While Future Vote participants are too young to handle voting equipment, ballots and the books, they greet voters at the door, instruct them where to go and make sure there’s no partisan literature left in the polling booths, Zelaya said.

“When we first started, our chief judges, they were kind of like are we running a babysitting service? They were wary, like, ‘how old are these children?’” Zelaya said. “…But now, what’s funny is the judges will say, like in the midterms, if they technically should have six students because only two students can serve every shift, they’ll say, ‘I only got five. I need another student for the evening shift.’”
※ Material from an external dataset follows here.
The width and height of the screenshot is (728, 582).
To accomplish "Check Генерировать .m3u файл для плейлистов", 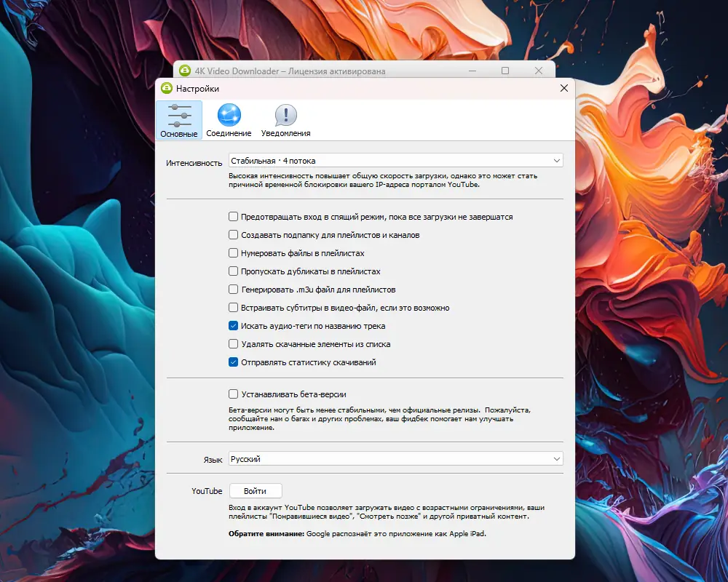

Zelaya said it’s been amazing to see what he calls Future Vote alumni continue on as election officials, and even come back to be involved in the program again.  

“I went to observe a chief judge training, and I had a gentleman who was like mid 20s and he looked at me and said, ‘You look like Dr. Z with Future Vote,’ and I was like ‘Yes, I am’ and he was like ‘I did your program back when I was in middle school.’ And he said he came back because he saw the advisory and that Future Vote was recruiting.

“That’s really cool, and so that’s an added benefit — the fact that the kids who originally started the program right now are young adults stepping up to help out.”